Ancient Faith Radio

Christ enters the holy city of Jerusalem. He rides on a beast of burden. Here is a lowly King, ready to embrace the way of the cross and most of the people do not see it. Some expect this Messiah to throw off Roman rule and to restore dignity and freedom to the nation of Israel. They want another leader like Judas Maccabeus who, some 200 years earlier, routed the Greeks. Others just go with the crowd and thrill to the extraordinary spectacle. Some who had followed Christ, or at least heard Him preach and seen Him heal, were doubtless puzzled.

Why was Christ walking into this trap? They had sensed the mounting tension and the plots against Him. What was the sense of walking into the lions’ den? Maybe St Peter and the others now realised the significance of the prophecy that our Lord must suffer and die … and yet what was the meaning of this willing self-sacrifice? Even after the resurrection we see the two disciples walking to join the others at the Eucharist in Emmaus still debating this issue. They said to the unrecognised Christ walking with them: “But we were hoping that it was He who was going to redeem Israel,” [Luke 24:21] . Indeed, this is what He was doing, and not only Israel but also the whole world and for all time; yet they still did not understand how this might be. They did not appreciate what He had to do to achieve this, what pains He had to suffer, the sacrifice that freely He had to make.

Let us therefore ask the same question of ourselves. Why did our Lord have to suffer and die? We cannot conclude with the benefit of hindsight that this was simply what He had to endure to make the resurrection possible. Orthodox Christianity insists that there is necessary meaning in both the death and resurrection of our Lord. The death of Christ is not merely a prelude to His resurrection nor is His resurrection simply a vindication of His sacrifice. Such responses empty Easter of all its meaning and are therefore worthless if not downright misleading. Christ had to die on the tree of the cross to deal with the curse of death which had hung over all humanity from the time of Adam.

This curse of death was the ghastly and dark consequence of our sin, bringing corruption upon the whole human race. St Paul, quoting Deuteronomy, wrote to the Church at Galatia in these terms about the curse: “Christ has redeemed us from the curse of the law, having become a curse for us; for it is written, ‘Cursed is everyone who hangs on a tree.’” [Galatians 3:13 - cf. Deuteronomy 21:3].

Our Lord died to take this curse of our death upon Him in order to heal us. In the Garden of Eden, that great serpent, the devil, had poisoned us by our own foolish and willing consent; so God now Himself sucked that poison of death out of the wound of our sin, and so He Himself became fatally wounded on the cross. Yet, as St Basil says in his Liturgy: “it was not possible that the Author of life should be held fast in corruption” – indeed the death destroying life of God undid the curse in the glorious resurrection of Christ, bringing life to the world and an end indeed to both the wound of sin and the poison of death.

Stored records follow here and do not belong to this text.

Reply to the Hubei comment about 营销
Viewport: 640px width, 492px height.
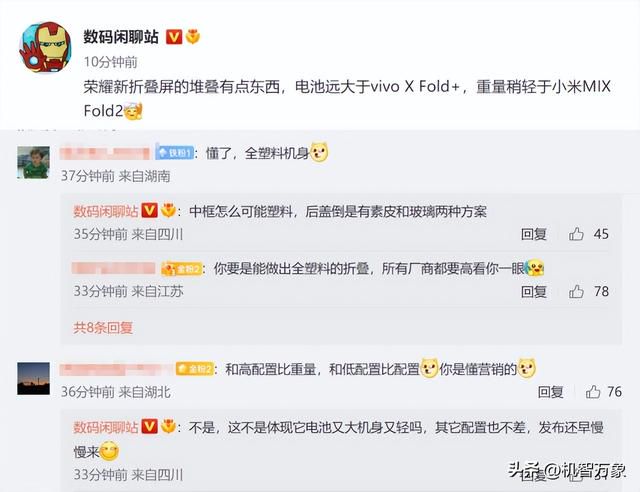[x=551, y=392]
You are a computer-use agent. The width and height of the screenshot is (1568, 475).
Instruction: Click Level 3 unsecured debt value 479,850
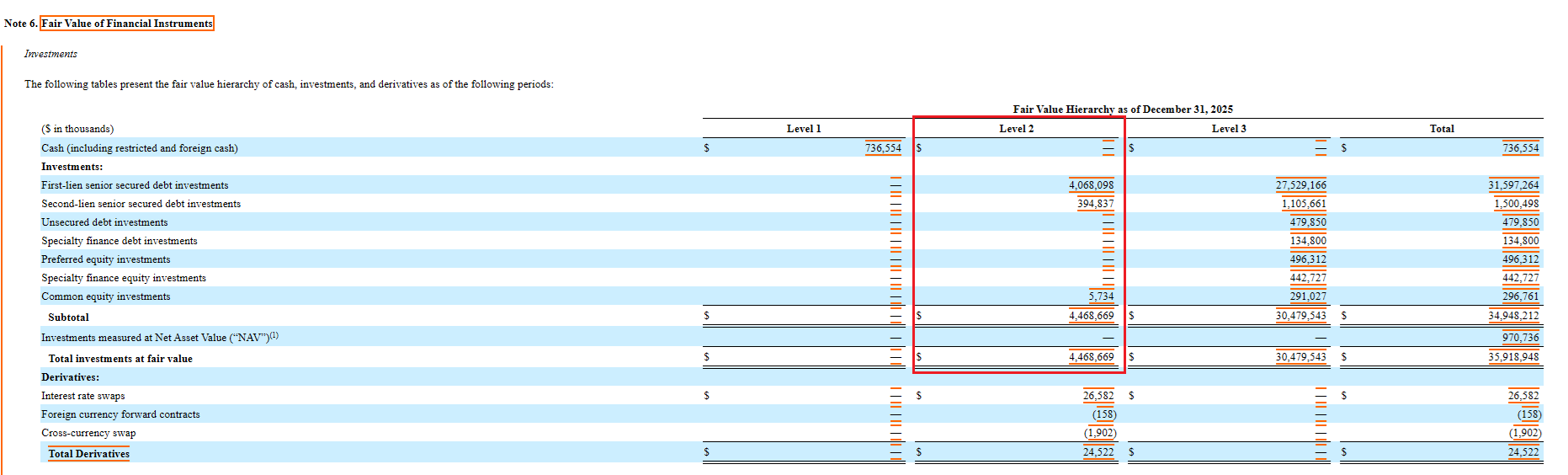pyautogui.click(x=1307, y=222)
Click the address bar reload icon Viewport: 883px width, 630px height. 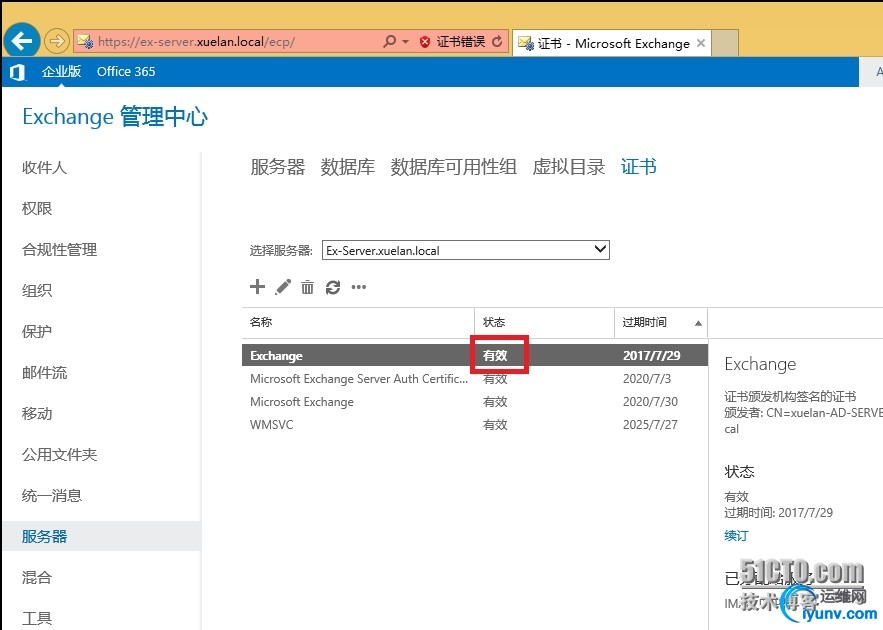[497, 41]
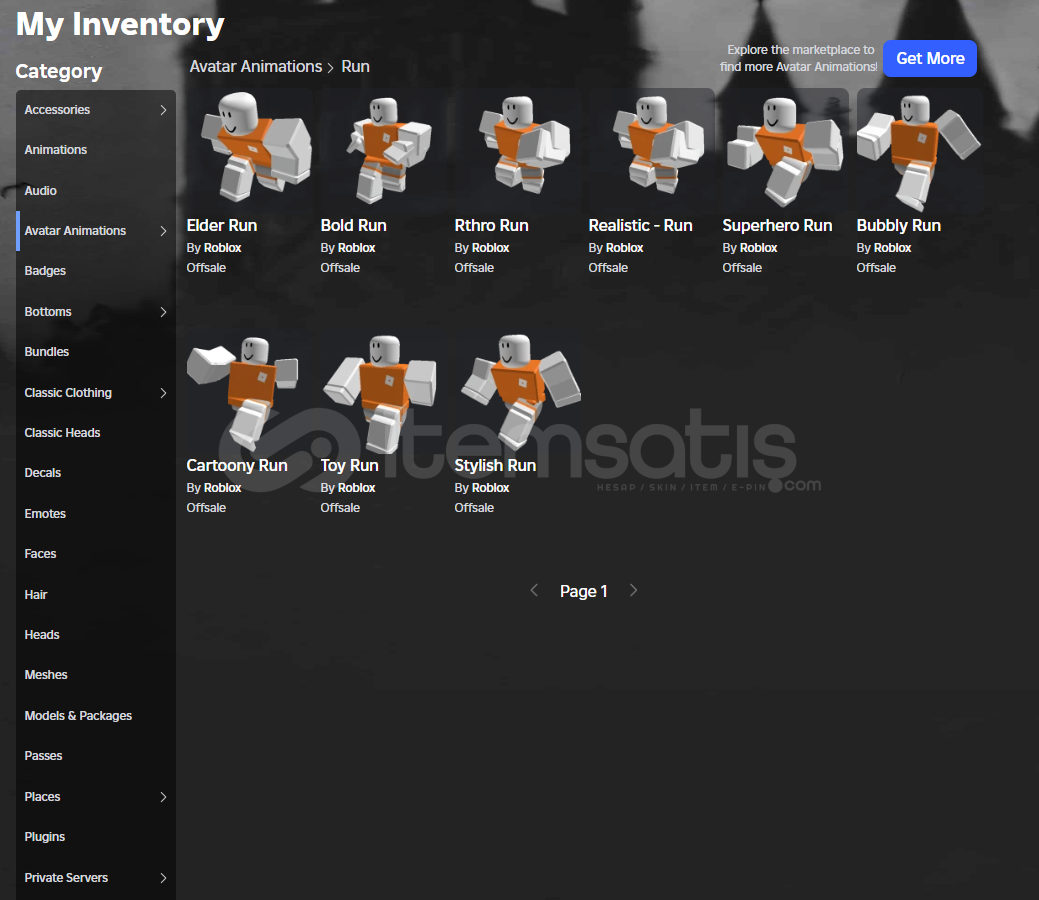Select the Faces category in sidebar
Image resolution: width=1039 pixels, height=900 pixels.
(40, 554)
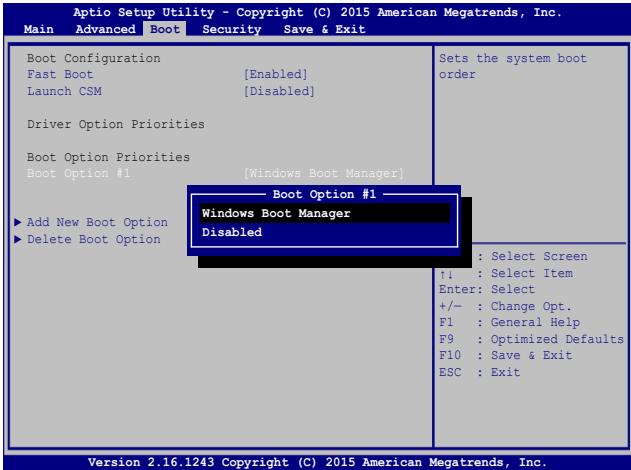631x470 pixels.
Task: Go to the Advanced tab
Action: point(104,30)
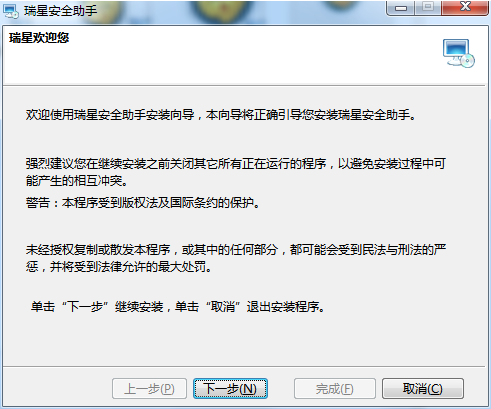Screen dimensions: 491x409
Task: Click the paragraph starting 未经授权复制
Action: tap(236, 258)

We Christians receive that eternal life by following Christ on His way to the cross and this comes nearer today as He enters the holy city, Jerusalem. However, the costly and unique sacrifice of Christ, unrepeatable by any person, will not save anyone unless, in faith, he takes up his own cross as a disciple of the King. This will be for him both a voluntary humiliation, ridding him of his pride, and the very means by which his love for God and for his neighbour will grow stronger. We must not shrink from taking our cross upon our own backs as if there were some easier way in which we might be saved. It was not true for Christ the Saviour and it is not true for us being saved. Even in great fear and trembling we must touch this wood, then grasp it and carry it to Golgotha that Place of the Skull. In short, we must be content to die even amidst our fears.

As St Paul said, again in his letter to the Galatians, “I have been crucified with Christ; it is no longer I who live, but Christ lives in me; and the life which I now live in the flesh I live by faith in the Son of God, who loved me and gave Himself for me.” [Galatians 2:20] This is the secret of salvation, hid from the dawn of creation and now revealed to the elect even as it is proclaimed afresh to a heedless generation: “To them God willed to make known what are the riches of the glory of this mystery among the Gentiles: which is Christ in you, the hope of glory,” [Colossians 1:27] For this great salvation [today] we shout today with full understanding and assurance of faith:
“Hosanna to the Son of David! ‘Blessed is He who comes in the name of the LORD!’ Hosanna in the highest!” {Matthew 21:9]

Even so come Lord Jesus into the Jerusalem of our hearts and wound them for ever with Your healing love, Amen.